Bill Louden, the original creator of GEnie, formed a group of investors to buy the Delphi online service from News Corp, where he led the transition of the service from text-only to the Web (and from a pay-per-hour to an advertising-supported revenue model).

==Notable users==
Many well-known personalities were early adopters of the online medium, and were a prominent presence on GEnie, either active in one of its RoundTables, or frequent public participants in GEnie's CB Chat.

- Tom Clancy, author, participated in the chat area and he played games such as GemStone II with his children.
- Peter David, self-styled "writer of stuff", such as comic books, television and film novelizations, screenwriting and many original novels and short stories
- Cory Doctorow, co-author of the Boing Boing blog and science fiction novelist, was active on GEnie's Science Fiction RoundTable
- Damon Knight, author, founder of Science Fiction Writers of America, SFWA Grand Master
- Wayne Knight, actor (Seinfeld, Jurassic Park), was an occasional visitor to the ShowBiz RT
- Michael Okuda, Star Trek graphics designer frequented the SFRT
- Richard Pini, husband of Wendy Pini, and editor/publisher of her cult favorite fantasy (with SF elements) comic book series ElfQuest.
- Daniel Pinkwater, frequent presence in Writer's Ink
- Jerry Pournelle, science fiction author and political commentator, had his own RoundTable.
- J. Michael Straczynski, television writer, producer and creator of Babylon 5
- Wil Wheaton, current "geek author" and actor (Wesley in Star Trek: The Next Generation), was a frequent presence in the chat area, and often visited the Sports RoundTable.

The Science Fiction RoundTable (SFRT) became the official online forum of the Science Fiction Writers of America (SFWA), which led a number of science fiction writers to join GEnie.
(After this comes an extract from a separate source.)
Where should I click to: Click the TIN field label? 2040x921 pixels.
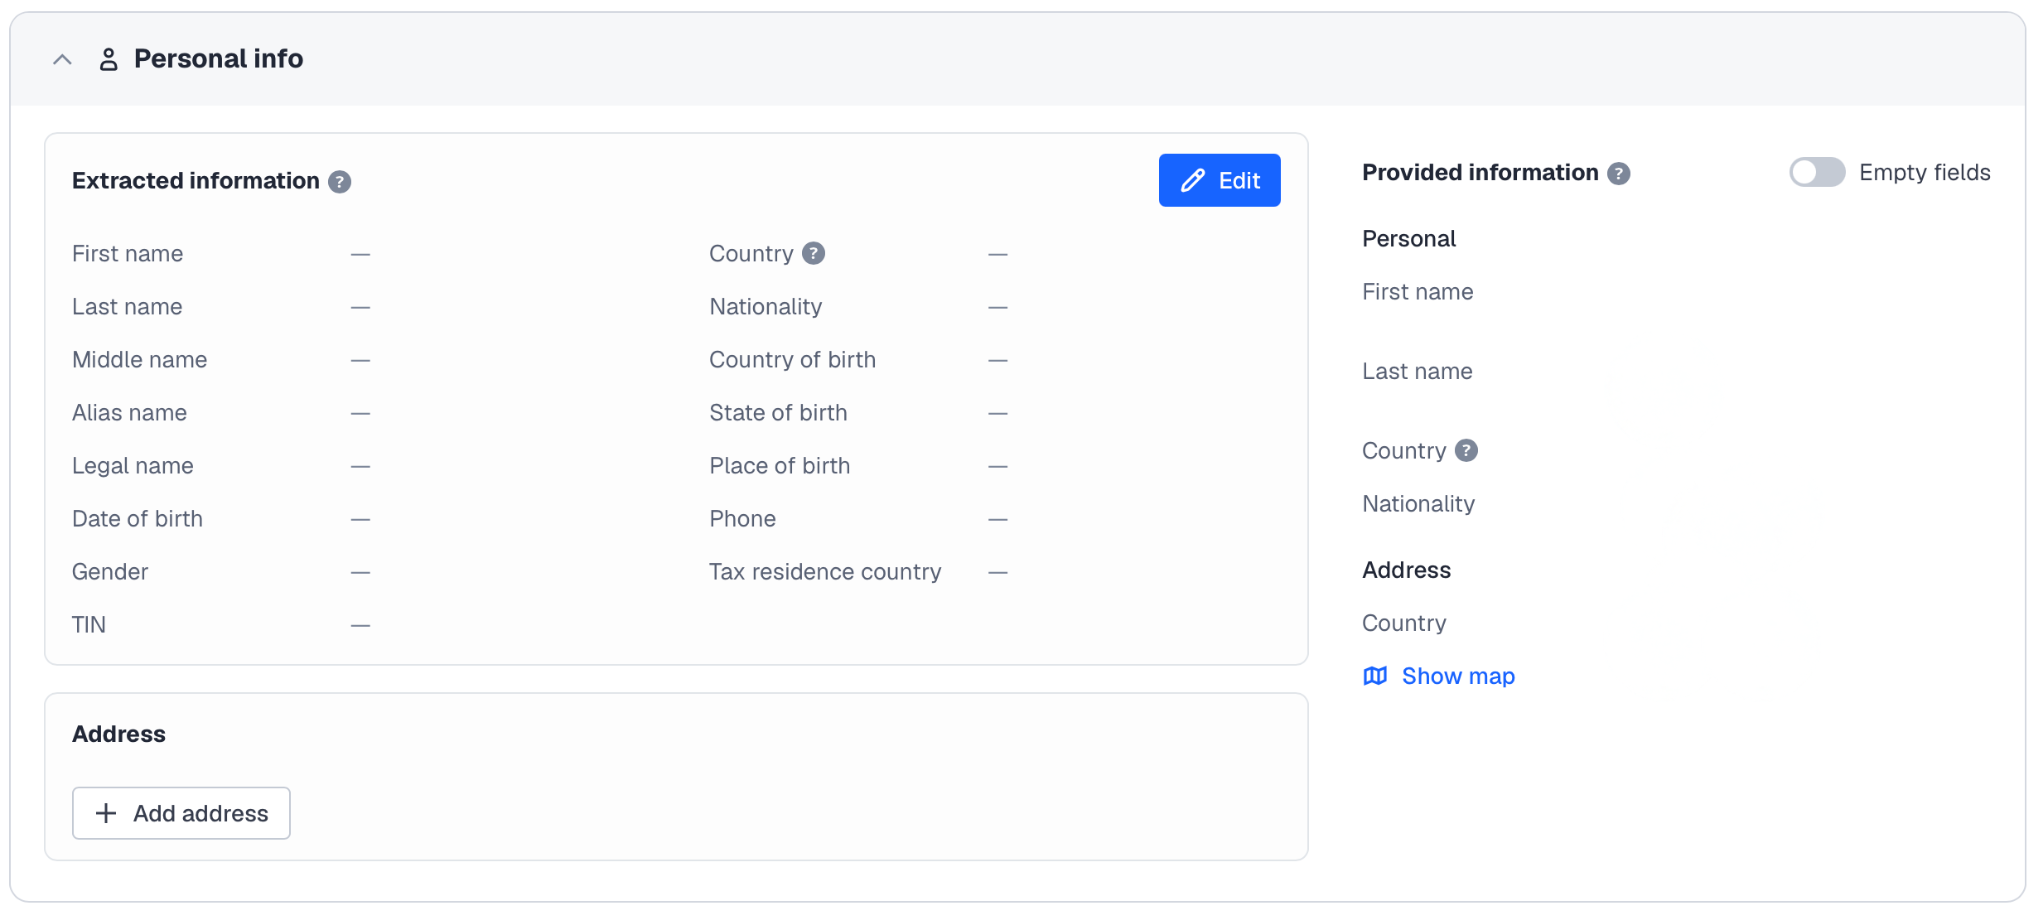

Besides those already mentioned, they included Dafydd ab Hugh, John Barnes, Keith DeCandido, Steven Brust, Michael A. Burstein, Debra Doyle, Neil Gaiman, Joe Haldeman, Katharine Kerr, Michael Kube-McDowell, Paul Levinson, George R.R. Martin, Rich Normandie, Raven Oak, Mike Resnick, Robert J. Sawyer, J. Neil Schulman, Josepha Sherman, Susan Shwartz, Martha Soukup, Michael Swanwick, Judith Tarr, Harry Turtledove, Lawrence Watt-Evans, Leslie What, and Jane Yolen. Occasional but less frequent visitors included K. W. Jeter and Ken Grimwood. Science fiction editors Gardner Dozois, Scott Edelman, Peter Heck, Tappan King, Beth Meacham, Patrick Nielsen Hayden, Teresa Nielsen Hayden, Sheila Finch and Dean Wesley Smith were also frequent participants.